During this time frame of 15 months, I never felt that I trusted her. I was glad when she was actually home as I thought at any moment, she would leave. 

The worst part for me is that I did all I could for her. I improved as a person and adjusted the things I could to improve our relationship and with the things I couldn't control, I watched and observed what took place. 

In retrospect, there is some relief but when she is gone, life isn't the same. She told me she has wanted out for the last 15 months and "tried". I tried. She gave a half ***ed effort. It's so terrible to my person that she knew I was working at our relationship more than her and yet I received little to no respect in our marriage. 

I'm obviously trying to fill in the gaps that people have questions on and I thank you for all the opinions as many of us are in terrible situations that are no fun.


----------



## turnera (Jan 22, 2010)

The bottom line is that you have to have a set definition of what you will accept in a mate.


----------



## CodeNameBob (Jun 3, 2010)

I am sorry to here that you have been dealing with this for 15 months, but glad to see that you have out everything you can into it. It looks lie you are headed to a healthy place. Can't wait to join you.


----------



## eric31 (Jun 22, 2010)

CNB-Sorry to hear about your situation. Today is an anxiety filled day. I am going to talk to a couselor to help me through the lonliness. 

I feel it isn't even my separated wife. It's the lack of a constant.
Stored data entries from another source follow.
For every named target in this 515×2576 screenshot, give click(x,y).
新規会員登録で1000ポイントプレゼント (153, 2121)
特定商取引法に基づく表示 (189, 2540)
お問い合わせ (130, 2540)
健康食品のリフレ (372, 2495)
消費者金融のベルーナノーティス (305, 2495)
She was part of my life and now it feel painful to try and comprehend how I will continue to move through this period of time. The thought of having someone is stronger then I imagined. I know she is enjoying her time apart and I had moments yet the past two days have been trying. She texted me that she would call after I texted a statement "I have learned on what basic communication pieces I was lacking and now understand." Where this will go...a plan is in place, but the plan is difficult to relate to.


----------



## mercy79 (Jul 13, 2010)

I am sorry for what you're going through. My husband just informed me last night he wants a divorce- so I know what's it's like to feel blindsided. I don't know if there's any right or wrong answer, but I think distance creates more distance. I didn't believe this before, but I think if that person is ready to move on and has even more space and freedom to do so, they will. Good luck to you, I reassure myself that I will be okay, and if someone wants to go, you just have to let them go.


----------



## turnera (Jan 22, 2010)

Unless they are cheating (which your husband most likely is, mercy). THEN, you can fight the affair and try to get your spouse back after the OM/OW is gone.


----------